▶ [YOUR ASSIGNMENT]:
Copy exactly, please, each line of the data below until the line that contains "Task: Open the Account page in the sidebar" has been copied, beginning at the top.

▶ [EXCERPTED RECORDS]:

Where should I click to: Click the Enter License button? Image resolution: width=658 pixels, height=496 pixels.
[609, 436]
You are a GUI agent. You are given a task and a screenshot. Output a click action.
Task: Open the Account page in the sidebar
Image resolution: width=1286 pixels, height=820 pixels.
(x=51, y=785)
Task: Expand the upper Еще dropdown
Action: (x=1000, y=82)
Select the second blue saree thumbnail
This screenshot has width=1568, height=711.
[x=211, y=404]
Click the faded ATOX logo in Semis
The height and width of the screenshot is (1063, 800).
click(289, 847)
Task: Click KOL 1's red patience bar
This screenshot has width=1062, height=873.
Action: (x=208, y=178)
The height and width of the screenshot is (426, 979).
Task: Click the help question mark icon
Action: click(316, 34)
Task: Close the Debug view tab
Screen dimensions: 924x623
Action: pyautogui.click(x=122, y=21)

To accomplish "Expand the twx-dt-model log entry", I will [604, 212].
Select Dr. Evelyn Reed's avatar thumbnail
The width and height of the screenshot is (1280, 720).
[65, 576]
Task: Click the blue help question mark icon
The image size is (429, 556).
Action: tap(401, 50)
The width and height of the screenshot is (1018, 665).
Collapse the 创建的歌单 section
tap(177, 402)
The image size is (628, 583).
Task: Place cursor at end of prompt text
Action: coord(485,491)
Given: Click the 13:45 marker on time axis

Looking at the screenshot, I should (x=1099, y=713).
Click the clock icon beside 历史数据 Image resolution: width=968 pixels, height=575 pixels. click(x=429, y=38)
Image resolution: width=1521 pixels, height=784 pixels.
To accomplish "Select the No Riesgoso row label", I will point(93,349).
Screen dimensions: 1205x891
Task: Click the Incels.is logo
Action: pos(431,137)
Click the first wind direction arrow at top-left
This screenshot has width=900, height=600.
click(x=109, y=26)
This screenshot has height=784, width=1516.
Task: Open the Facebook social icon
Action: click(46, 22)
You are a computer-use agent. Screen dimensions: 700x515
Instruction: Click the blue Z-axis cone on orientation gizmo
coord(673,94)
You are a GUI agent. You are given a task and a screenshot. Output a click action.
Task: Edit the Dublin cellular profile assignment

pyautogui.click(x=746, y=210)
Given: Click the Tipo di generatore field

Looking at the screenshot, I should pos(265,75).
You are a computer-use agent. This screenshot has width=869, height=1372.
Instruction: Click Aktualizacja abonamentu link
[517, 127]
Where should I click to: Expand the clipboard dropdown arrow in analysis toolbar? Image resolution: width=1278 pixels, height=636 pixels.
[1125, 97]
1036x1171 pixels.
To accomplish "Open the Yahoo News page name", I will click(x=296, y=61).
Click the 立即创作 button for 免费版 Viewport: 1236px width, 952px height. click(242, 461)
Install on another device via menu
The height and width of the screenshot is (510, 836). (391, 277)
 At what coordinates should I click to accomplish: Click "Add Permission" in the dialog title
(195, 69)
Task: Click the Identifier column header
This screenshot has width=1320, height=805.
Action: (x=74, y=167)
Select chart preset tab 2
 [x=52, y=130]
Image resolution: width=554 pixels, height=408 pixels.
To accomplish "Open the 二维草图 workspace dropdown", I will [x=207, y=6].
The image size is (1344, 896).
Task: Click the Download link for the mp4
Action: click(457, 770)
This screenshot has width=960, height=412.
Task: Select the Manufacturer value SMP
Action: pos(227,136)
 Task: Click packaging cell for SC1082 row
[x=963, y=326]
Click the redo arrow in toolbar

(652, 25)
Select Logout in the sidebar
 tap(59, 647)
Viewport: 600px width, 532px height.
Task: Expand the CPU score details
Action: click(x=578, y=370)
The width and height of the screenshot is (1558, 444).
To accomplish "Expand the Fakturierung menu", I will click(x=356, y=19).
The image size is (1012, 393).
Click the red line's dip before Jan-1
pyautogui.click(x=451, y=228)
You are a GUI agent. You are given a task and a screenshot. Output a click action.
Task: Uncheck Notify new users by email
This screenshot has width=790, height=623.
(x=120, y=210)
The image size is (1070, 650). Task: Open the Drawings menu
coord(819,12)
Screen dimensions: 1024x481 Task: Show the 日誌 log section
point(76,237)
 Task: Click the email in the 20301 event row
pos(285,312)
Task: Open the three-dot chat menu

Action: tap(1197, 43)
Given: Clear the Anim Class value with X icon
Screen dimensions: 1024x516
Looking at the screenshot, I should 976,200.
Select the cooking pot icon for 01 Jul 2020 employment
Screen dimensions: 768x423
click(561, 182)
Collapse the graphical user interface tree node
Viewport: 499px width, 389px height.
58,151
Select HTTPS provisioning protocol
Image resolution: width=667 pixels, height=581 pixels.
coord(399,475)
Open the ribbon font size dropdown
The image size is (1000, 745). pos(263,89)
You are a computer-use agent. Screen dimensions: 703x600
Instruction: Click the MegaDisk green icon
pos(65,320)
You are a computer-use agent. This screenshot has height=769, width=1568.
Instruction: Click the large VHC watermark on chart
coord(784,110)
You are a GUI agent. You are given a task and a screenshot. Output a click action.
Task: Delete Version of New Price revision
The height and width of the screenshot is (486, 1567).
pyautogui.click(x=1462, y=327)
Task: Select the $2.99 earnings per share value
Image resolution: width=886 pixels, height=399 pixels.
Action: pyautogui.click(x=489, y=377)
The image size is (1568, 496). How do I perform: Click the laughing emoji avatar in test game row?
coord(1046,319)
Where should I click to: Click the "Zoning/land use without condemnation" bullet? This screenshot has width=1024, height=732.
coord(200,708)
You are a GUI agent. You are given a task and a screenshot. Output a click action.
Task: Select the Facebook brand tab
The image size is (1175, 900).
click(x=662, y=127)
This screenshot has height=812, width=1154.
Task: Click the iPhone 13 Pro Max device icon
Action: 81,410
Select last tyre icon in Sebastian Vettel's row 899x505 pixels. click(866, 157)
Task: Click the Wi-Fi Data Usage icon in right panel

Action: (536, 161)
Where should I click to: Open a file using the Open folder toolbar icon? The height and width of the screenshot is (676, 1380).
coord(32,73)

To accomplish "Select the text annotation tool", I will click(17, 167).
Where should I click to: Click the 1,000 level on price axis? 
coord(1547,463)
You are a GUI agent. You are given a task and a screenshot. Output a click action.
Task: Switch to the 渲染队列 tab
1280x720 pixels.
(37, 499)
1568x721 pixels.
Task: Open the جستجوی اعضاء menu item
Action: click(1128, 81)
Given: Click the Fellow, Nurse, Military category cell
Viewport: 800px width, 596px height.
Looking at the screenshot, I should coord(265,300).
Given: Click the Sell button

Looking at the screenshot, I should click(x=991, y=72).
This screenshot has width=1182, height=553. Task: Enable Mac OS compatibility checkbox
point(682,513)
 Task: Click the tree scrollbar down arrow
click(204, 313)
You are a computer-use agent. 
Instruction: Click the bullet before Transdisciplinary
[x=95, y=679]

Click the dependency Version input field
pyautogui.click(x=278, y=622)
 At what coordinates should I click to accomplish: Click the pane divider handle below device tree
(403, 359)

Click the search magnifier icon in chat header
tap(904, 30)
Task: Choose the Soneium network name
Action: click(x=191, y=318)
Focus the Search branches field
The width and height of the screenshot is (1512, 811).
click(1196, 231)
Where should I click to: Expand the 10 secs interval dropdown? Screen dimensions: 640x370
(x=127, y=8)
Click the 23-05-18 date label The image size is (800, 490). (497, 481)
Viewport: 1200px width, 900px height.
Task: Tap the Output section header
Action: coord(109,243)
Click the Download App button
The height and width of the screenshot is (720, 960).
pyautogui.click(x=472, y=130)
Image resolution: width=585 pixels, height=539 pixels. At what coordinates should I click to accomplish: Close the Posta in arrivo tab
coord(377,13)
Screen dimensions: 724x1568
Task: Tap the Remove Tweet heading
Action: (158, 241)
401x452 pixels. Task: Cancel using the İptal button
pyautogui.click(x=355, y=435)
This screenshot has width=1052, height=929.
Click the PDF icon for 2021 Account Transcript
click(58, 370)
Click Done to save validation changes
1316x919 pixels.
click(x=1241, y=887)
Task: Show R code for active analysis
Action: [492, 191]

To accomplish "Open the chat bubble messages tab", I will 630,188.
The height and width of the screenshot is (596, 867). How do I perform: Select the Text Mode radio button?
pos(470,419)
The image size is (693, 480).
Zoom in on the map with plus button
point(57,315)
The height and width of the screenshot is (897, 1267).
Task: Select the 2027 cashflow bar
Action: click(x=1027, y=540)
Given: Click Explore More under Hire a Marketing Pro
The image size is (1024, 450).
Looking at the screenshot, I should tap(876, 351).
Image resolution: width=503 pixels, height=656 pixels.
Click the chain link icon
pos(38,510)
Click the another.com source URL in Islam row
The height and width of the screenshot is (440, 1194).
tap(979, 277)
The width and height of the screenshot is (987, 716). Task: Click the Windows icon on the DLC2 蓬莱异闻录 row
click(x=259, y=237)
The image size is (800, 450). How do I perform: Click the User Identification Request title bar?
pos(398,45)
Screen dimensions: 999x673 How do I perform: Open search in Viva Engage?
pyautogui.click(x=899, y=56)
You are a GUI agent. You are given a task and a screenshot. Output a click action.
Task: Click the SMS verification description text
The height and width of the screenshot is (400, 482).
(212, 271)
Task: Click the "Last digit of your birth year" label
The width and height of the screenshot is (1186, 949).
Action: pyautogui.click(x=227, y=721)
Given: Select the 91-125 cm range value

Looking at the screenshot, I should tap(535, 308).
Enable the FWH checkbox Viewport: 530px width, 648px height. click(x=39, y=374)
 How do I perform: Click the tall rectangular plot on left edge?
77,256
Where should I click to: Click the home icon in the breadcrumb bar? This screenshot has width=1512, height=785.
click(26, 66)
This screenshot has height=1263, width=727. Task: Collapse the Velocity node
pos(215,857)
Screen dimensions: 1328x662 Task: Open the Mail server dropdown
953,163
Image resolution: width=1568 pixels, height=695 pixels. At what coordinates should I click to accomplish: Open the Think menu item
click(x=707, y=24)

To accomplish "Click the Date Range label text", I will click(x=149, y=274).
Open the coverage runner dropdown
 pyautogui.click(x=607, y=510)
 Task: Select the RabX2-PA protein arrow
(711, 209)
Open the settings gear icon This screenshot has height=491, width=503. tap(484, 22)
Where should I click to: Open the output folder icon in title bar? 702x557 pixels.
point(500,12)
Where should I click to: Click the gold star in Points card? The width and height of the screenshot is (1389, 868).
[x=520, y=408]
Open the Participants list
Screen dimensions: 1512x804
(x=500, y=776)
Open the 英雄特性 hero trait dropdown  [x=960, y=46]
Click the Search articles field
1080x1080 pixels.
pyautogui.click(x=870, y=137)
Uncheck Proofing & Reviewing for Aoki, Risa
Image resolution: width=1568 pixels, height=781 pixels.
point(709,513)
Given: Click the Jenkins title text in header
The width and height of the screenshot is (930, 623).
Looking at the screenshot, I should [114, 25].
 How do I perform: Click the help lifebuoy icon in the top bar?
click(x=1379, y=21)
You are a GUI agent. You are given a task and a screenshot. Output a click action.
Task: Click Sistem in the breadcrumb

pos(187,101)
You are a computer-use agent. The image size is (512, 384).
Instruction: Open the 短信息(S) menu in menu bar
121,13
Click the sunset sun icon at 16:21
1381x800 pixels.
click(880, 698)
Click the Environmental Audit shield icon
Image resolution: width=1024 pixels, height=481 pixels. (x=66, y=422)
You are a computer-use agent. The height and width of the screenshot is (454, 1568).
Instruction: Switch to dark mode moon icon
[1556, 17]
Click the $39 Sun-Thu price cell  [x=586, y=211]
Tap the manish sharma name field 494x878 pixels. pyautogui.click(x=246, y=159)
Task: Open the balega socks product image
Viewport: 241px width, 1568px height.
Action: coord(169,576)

▶ [ANSWER BELOW]:
Where should I click to: Click the Enter License button? Image resolution: width=658 pixels, height=496 pixels.
[609, 436]
You are a GUI agent. You are given a task and a screenshot. Output a click action.
Task: Open the Account page in the sidebar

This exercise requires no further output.